Em 6 de julho, foi apresentado um requerimento de urgência pelos deputados André Fufuca (PP-MA), Igor Timo (Podemos-MG), Elmar Nascimento (União-BA), Vinicius Carvalho (Republicanos-SP), Altineu Côrtes (PL-RJ), Christiane de Souza Yared (PP-PR) e Antônio Brito (PSD-BA). O requerimento está previsto para apreciação na sessão de hoje. Caso aprovado, o PL poderá ser enviado a votação no plenário sem passar pelas comissões.

Rejeição

Desde a apresentação do pedido de urgência, entidades ligadas à arbitragem, ao Direito e federações industriais criticam o projeto, que avaliam como prejudicial à arbitragem no país. O Instituto dos Advogados Brasileiros (IAB) emitiu uma nota técnica criticando o pedido de urgência e citando mais de 50 instituições jurídicas contrárias ao texto.
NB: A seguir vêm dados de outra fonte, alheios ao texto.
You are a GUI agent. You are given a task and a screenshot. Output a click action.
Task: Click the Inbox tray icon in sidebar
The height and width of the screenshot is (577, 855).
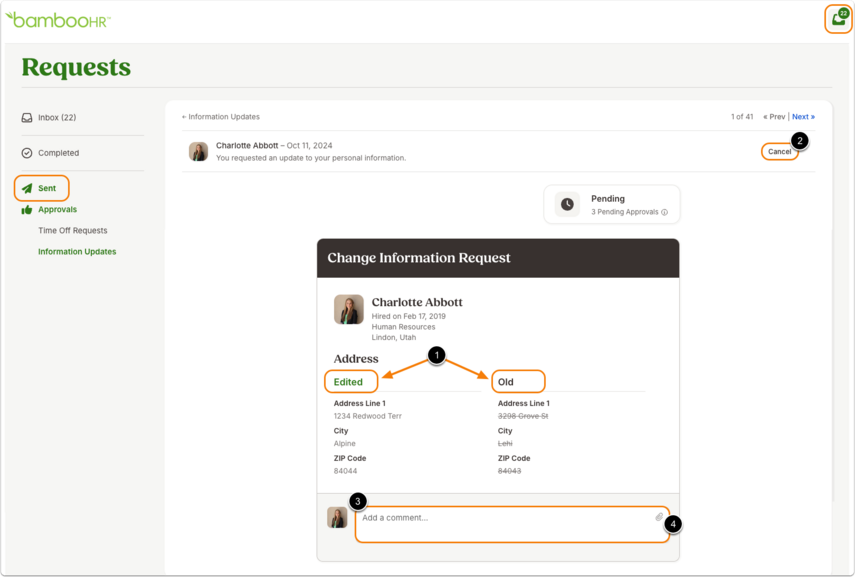coord(27,118)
Segundo a nota, assinada pelo advogado Joaquim de Paiva Muniz, membro da comissão permanente de arbitragem e mediação do IAB, as alterações propostas no PL podem levar "a redução de casos, a migração das arbitragens brasileiras para outros países e a eliminação do país como possível sede de arbitragens internacionais, gerando, ao fim, prejuízos à economia brasileira".

Seccionais da Ordem dos Advogados do Brasil (OAB), além do Instituto Brasileiro de Direito Processual (IBDP), do Centro de Arbitragem e Mediação da Câmara de Comércio Brasil-Canadá (CAM-CCBC) e da Câmara Americana de Comércio para o Brasil (Amcham), também se manifestaram contrários ao PL.

Segundo o presidente do Comitê Brasileiro de Arbitragem (CBAr), André Abbud, as mudanças na legislação trazem "regras sem paralelo com nenhum país que tenha a arbitragem como um método desenvolvido. Se aprovado, (o projeto) vai fazer com que a nossa legislação sobre a arbitragem seja única no mundo, completamente atípica e fora dos padrões internacionais", lamentou.

Abbud defende que a limitação a 10 arbitragens por profissional é absurda e a compara com os juízes de Direito, que atuam em centenas de casos. "O projeto está assumindo que tudo o que os juízes fazem todos os dias no Brasil não presta", ironiza.

Ele explica, ainda, que a confidencialidade é um dos grandes incentivos à arbitragem, que envolvem disputas contratuais com informações sensíveis, segredos comerciais e valores que as empresas em confronto não querem tornar públicas.

O presidente da CBAr aponta, também, que as entidades ligadas à arbitragem não foram consultadas na apresentação e tramitação do projeto. E considera inadequado o pedido de urgência.

"Por que não deixar ele (o PL) ser discutido na CCJC, em audiência pública? Não vemos razão pela qual o debate em torno desse projeto precise ser feito com urgência para aprovar ao longo desta semana", critica.